↓

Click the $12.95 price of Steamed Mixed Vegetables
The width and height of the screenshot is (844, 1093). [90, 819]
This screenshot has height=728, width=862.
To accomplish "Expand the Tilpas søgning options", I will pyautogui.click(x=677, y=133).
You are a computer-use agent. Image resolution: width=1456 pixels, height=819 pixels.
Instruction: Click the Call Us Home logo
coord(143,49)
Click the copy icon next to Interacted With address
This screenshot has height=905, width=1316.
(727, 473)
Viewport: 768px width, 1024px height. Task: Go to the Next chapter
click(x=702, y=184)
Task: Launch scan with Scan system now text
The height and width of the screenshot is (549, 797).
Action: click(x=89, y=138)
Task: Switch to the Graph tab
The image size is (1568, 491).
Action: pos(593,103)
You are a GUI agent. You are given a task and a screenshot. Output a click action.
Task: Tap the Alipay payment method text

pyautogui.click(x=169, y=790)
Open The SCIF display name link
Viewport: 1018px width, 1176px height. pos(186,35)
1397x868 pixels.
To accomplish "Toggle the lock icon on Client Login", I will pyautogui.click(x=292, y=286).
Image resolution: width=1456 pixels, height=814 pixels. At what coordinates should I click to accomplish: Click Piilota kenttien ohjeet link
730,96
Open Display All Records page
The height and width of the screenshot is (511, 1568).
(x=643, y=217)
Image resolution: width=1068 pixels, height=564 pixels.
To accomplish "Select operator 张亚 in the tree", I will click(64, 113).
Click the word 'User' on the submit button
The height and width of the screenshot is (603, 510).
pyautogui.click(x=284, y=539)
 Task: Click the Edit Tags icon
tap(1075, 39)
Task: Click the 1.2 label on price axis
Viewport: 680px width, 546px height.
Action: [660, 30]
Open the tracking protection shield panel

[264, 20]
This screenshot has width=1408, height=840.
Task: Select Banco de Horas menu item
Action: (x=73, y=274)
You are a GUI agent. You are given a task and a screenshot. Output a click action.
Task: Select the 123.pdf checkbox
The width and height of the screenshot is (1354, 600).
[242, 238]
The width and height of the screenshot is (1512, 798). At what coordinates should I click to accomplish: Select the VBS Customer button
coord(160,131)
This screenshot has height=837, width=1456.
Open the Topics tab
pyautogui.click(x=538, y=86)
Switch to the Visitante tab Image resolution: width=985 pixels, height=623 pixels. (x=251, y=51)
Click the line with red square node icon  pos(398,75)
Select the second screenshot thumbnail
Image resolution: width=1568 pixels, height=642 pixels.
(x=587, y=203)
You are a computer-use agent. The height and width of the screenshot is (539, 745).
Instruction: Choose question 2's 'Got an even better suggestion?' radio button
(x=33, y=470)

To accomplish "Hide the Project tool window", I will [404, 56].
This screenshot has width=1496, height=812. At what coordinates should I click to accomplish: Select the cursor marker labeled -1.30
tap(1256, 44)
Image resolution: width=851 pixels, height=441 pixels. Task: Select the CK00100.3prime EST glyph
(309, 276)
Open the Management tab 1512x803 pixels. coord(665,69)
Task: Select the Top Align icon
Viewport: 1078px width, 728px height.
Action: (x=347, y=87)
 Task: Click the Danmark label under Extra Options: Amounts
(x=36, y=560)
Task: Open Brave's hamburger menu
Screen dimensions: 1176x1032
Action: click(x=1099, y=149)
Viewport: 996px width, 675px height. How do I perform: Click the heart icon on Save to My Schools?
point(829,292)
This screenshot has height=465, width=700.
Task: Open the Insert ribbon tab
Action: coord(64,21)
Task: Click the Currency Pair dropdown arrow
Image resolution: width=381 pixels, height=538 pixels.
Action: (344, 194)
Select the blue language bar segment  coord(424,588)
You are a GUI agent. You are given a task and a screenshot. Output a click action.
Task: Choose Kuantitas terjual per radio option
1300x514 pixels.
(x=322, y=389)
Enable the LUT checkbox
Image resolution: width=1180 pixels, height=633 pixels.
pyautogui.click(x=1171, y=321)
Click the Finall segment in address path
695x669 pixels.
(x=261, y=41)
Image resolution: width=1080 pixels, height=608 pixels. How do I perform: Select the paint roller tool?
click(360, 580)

↑

▶ _목표_: 위에 있는 항목을 처음부터 끝까지 한 줄도 빼지 말고 그대로 옮겨 적으세요.

▶ _최종 답_:
Click the $12.95 price of Steamed Mixed Vegetables
The width and height of the screenshot is (844, 1093). [90, 819]
This screenshot has height=728, width=862.
To accomplish "Expand the Tilpas søgning options", I will pyautogui.click(x=677, y=133).
You are a computer-use agent. Image resolution: width=1456 pixels, height=819 pixels.
Instruction: Click the Call Us Home logo
coord(143,49)
Click the copy icon next to Interacted With address
This screenshot has height=905, width=1316.
(727, 473)
Viewport: 768px width, 1024px height. Task: Go to the Next chapter
click(x=702, y=184)
Task: Launch scan with Scan system now text
The height and width of the screenshot is (549, 797).
Action: click(x=89, y=138)
Task: Switch to the Graph tab
The image size is (1568, 491).
Action: pos(593,103)
You are a GUI agent. You are given a task and a screenshot. Output a click action.
Task: Tap the Alipay payment method text

pyautogui.click(x=169, y=790)
Open The SCIF display name link
Viewport: 1018px width, 1176px height. pos(186,35)
1397x868 pixels.
To accomplish "Toggle the lock icon on Client Login", I will pyautogui.click(x=292, y=286).
Image resolution: width=1456 pixels, height=814 pixels. At what coordinates should I click to accomplish: Click Piilota kenttien ohjeet link
730,96
Open Display All Records page
The height and width of the screenshot is (511, 1568).
(x=643, y=217)
Image resolution: width=1068 pixels, height=564 pixels.
To accomplish "Select operator 张亚 in the tree", I will click(64, 113).
Click the word 'User' on the submit button
The height and width of the screenshot is (603, 510).
pyautogui.click(x=284, y=539)
 Task: Click the Edit Tags icon
tap(1075, 39)
Task: Click the 1.2 label on price axis
Viewport: 680px width, 546px height.
Action: [660, 30]
Open the tracking protection shield panel

[264, 20]
This screenshot has width=1408, height=840.
Task: Select Banco de Horas menu item
Action: (x=73, y=274)
You are a GUI agent. You are given a task and a screenshot. Output a click action.
Task: Select the 123.pdf checkbox
The width and height of the screenshot is (1354, 600).
[242, 238]
The width and height of the screenshot is (1512, 798). At what coordinates should I click to accomplish: Select the VBS Customer button
coord(160,131)
This screenshot has height=837, width=1456.
Open the Topics tab
pyautogui.click(x=538, y=86)
Switch to the Visitante tab Image resolution: width=985 pixels, height=623 pixels. (x=251, y=51)
Click the line with red square node icon  pos(398,75)
Select the second screenshot thumbnail
Image resolution: width=1568 pixels, height=642 pixels.
(x=587, y=203)
You are a computer-use agent. The height and width of the screenshot is (539, 745).
Instruction: Choose question 2's 'Got an even better suggestion?' radio button
(x=33, y=470)

To accomplish "Hide the Project tool window", I will [404, 56].
This screenshot has width=1496, height=812. At what coordinates should I click to accomplish: Select the cursor marker labeled -1.30
tap(1256, 44)
Image resolution: width=851 pixels, height=441 pixels. Task: Select the CK00100.3prime EST glyph
(309, 276)
Open the Management tab 1512x803 pixels. coord(665,69)
Task: Select the Top Align icon
Viewport: 1078px width, 728px height.
Action: (x=347, y=87)
 Task: Click the Danmark label under Extra Options: Amounts
(x=36, y=560)
Task: Open Brave's hamburger menu
Screen dimensions: 1176x1032
Action: click(x=1099, y=149)
Viewport: 996px width, 675px height. How do I perform: Click the heart icon on Save to My Schools?
point(829,292)
This screenshot has height=465, width=700.
Task: Open the Insert ribbon tab
Action: coord(64,21)
Task: Click the Currency Pair dropdown arrow
Image resolution: width=381 pixels, height=538 pixels.
Action: (344, 194)
Select the blue language bar segment  coord(424,588)
You are a GUI agent. You are given a task and a screenshot. Output a click action.
Task: Choose Kuantitas terjual per radio option
1300x514 pixels.
(x=322, y=389)
Enable the LUT checkbox
Image resolution: width=1180 pixels, height=633 pixels.
pyautogui.click(x=1171, y=321)
Click the Finall segment in address path
695x669 pixels.
(x=261, y=41)
Image resolution: width=1080 pixels, height=608 pixels. How do I perform: Select the paint roller tool?
click(360, 580)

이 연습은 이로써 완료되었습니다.